The Rams played like a team at ease in the final. Cony jumped on the Vikings in the first inning when Pushard’s sacrifice fly and Mitchell’s double scored Gleason and Fallona, respectively. The floodgates opened in the third, as Pushard drilled a three-run home run and Farnham drilled a two-run shot two batters later to make it 7-0.

In the dugout, Trundy couldn’t believe what he was seeing.

This press clipping from the Maine Sunday Telegram shows a photo of the 1990 Cony baseball team after it beat Oxford Hills to win the Class A title. Contributed photo

“Everybody expected it to be a very, very close game, and all of a sudden we come out swinging the bats like there’s no tomorrow,” he said. “They just walked in there that day, and there was no way they were going to lose.”

Oxford Hills narrowed the gap to 9-5 in the fifth, but Farnham made sure the rally stopped there. He added another home run, a solo shot in the seventh, to provide himself with some insurance.

“I hadn’t hit a home run all year,” said Farnham, who finished 2-for-4 with three RBIs. “I knew (the first one) was gone as soon as I hit it. The second one, they were actually trying to walk me. … I knew it was my last at-bat for Cony. I think the pitch was pretty much around my eyeballs, and I just swung at it.”

His teammates weren’t surprised to see him pick that day for his best game.

“Farnham was the kind of kid that, I don’t care if you’re playing tennis or baseball or football, you want him on your team,” Damren said.

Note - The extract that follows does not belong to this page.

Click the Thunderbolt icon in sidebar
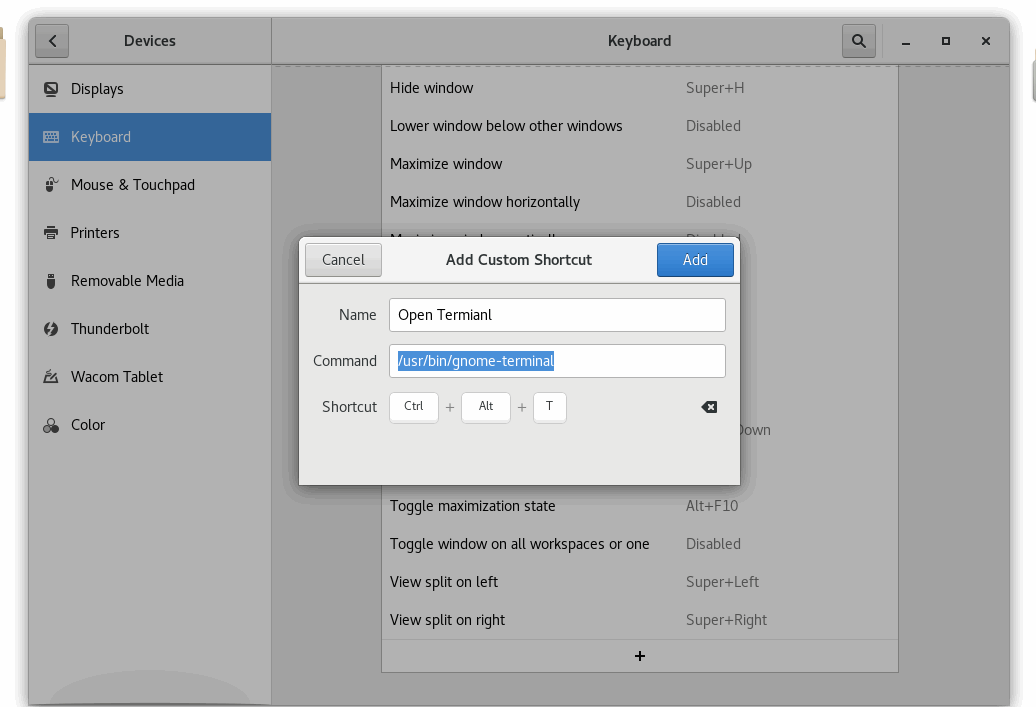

It wasn’t just Farnham. Pushard had two hits and five RBIs. Mitchell had two doubles. Fallona had two hits apiece and three runs. The 20th game of the year, like the 19 before it, was a team effort.

“We had a group of guys that had that killer instinct,” Damren said. “I don’t think a lot of teams had that. We definitely had that.”

By afternoon’s end, they had the hardware to go with it.

“I knew we had it in us to do it,” Damren said. “And to stand there in the middle of the field and hold that Class A state championship trophy was like, we did what we came to do.”

“It was awesome,” Farnham said. “I still remember that feeling, and I still have a picture in my mind of the dugout, everyone coming at me. It was the team. Everyone played a great part on that team.”